Michpatim

Une goutte de Torah – Année 11 – n° 541 – Michpatim

27 Chevat 5783 – 18 février 2023

La loi du talion

Cette semaine, nous nous heurtons à un passage qui a contribué à la réputation de cruauté de la Torah : “Œil pour œil, dent pour dent, main pour main, pied pour pied, etc.” (21:24-25).

Faut-il prendre ce passage à la lettre ?

Si quelqu’un a volontairement crevé l’œil de son voisin, doit-on lui appliquer le même traitement ?

La Torah écrite peut uniquement être interprétée et comprise avec l’aide de la Torah orale, c’est-à-dire le Talmud et les commentaires de nos Sages. Leur méthode d’exégèse permet d’interpréter les passages ambigus de la Torah, et donne la marche à suivre dans toutes sortes de situations possibles.

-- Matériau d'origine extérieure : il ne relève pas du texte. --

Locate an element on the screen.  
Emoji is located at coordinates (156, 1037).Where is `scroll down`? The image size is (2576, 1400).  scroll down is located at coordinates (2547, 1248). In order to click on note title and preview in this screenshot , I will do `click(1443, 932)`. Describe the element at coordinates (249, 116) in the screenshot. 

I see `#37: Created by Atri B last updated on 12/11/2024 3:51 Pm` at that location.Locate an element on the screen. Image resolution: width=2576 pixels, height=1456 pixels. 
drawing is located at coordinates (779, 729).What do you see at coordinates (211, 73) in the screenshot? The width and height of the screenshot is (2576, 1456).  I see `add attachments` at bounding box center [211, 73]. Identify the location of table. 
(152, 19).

Le Talmud est catégorique : dans ce passage, la Torah parle d’une compensation financière (Baba Kama 83b et 84a). Cette interprétation n’a jamais été remise en cause par les commentateurs. Depuis 3000 ans, aucun tribunal Rabbinique n’a crevé un œil (ni extrait une dent, ou coupé une main ou un pied). Une telle unanimité est miraculeuse pour qui connaît l’amour de la controverse chez nos sages.

Mais alors, pourquoi une formulation aussi ambiguë ? Pourquoi laisser planer le doute au risque d’un total contre-sens sur l’esprit de la Torah ?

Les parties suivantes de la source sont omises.